Au-delà du symbole, les échanges doivent porter sur des coopérations concrètes. Selon le gouvernement canadien, les discussions concerneront notamment l’aérospatiale, l’énergie, les minéraux critiques et les technologies de pointe, dont le quantique, les satellites et la super informatique.
Une ambition polaire pour Saint-Pierre-et-Miquelon
Pour l’Élysée, la visite doit inscrire le territoire dans une perspective de long terme. « Ce déplacement a pour ambition d’ouvrir une nouvelle trajectoire pour l’archipel », à « 10 à 15 ans », et d’en faire la « base arrière d’une coopération polaire en lien avec le Canada et le Groenland », indique la présidence française.
Cette ambition place Saint-Pierre-et-Miquelon au croisement de deux priorités : renforcer la présence française dans l’Atlantique Nord et développer les liens régionaux à l’heure où l’Arctique occupe une place croissante dans les relations internationales. Pour l’archipel, l’enjeu sera de traduire cette position géographique en perspectives d’activité.

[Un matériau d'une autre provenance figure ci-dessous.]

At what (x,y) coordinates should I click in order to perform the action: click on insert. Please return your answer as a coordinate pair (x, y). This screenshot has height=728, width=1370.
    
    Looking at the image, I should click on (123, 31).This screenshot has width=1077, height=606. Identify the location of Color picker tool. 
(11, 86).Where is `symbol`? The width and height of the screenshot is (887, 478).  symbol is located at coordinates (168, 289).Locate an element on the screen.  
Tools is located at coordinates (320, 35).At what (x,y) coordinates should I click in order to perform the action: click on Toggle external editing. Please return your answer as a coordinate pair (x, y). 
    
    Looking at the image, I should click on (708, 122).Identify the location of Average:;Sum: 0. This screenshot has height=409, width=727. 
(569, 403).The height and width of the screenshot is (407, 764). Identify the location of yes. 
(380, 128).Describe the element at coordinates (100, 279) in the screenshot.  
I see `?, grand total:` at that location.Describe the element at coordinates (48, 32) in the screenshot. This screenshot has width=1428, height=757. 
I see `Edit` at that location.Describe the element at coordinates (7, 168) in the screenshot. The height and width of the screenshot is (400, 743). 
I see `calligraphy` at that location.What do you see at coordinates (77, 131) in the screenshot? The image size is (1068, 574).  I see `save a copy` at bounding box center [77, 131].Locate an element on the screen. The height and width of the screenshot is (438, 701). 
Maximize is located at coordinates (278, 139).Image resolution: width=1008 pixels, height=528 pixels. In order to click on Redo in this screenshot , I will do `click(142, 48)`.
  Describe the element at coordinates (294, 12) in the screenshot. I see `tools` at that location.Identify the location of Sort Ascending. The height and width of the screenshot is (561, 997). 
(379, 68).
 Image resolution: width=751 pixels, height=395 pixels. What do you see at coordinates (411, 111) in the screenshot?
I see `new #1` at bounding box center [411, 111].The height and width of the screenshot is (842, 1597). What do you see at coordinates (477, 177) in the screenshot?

Des attentes fortes sur le numérique et les transports
À quelque 4.300 kilomètres de Paris, Saint-Pierre-et-Miquelon compte moins de 6.000 habitants sur environ 240 kilomètres carrés. La vie chère, l’éloignement de la métropole, le vieillissement des installations portuaires et le recul démographique pèsent sur ses perspectives économiques.
Les attentes locales portent donc sur les moyens de désenclaver le territoire et de renouveler son activité. « On a besoin de redonner un élan avec des projets d’envergure sur le numérique, l’aérien, le maritime », a déclaré à l’AFP Annick Girardin, sénatrice de l’archipel et ancienne ministre des Outre-mer, qui dit attendre des paroles « fortes » du président.
La coopération avec le Canada et l’ambition polaire affichée par l’Élysée devront ainsi répondre à des besoins très concrets : améliorer les liaisons, moderniser les infrastructures et offrir de nouvelles perspectives économiques aux habitants.
Questions fréquentes
Pourquoi Macron est à Saint-Pierre-et-Miquelon ?
Pour réaffirmer la souveraineté française sur l'archipel, resserrer les liens avec le Canada et ouvrir une nouvelle trajectoire économique à 10 à 15 ans, notamment via une coopération polaire.
Qui est Mark Carney et pourquoi vient-il ?
Mark Carney est le Premier ministre canadien. Sa venue à Saint-Pierre, une première, doit envoyer un message fort dans un contexte de menaces d'annexion du Canada par Donald Trump.
Quels sont les défis économiques de Saint-Pierre-et-Miquelon ?
La vie chère, l'éloignement de la métropole, le vieillissement des installations portuaires et le recul démographique pèsent sur les perspectives économiques de l'archipel.
Sur quels sujets porteront les discussions France-Canada ?
Selon le gouvernement canadien : l'aérospatiale, l'énergie, les minéraux critiques et les technologies de pointe, dont le quantique, les satellites et la super informatique.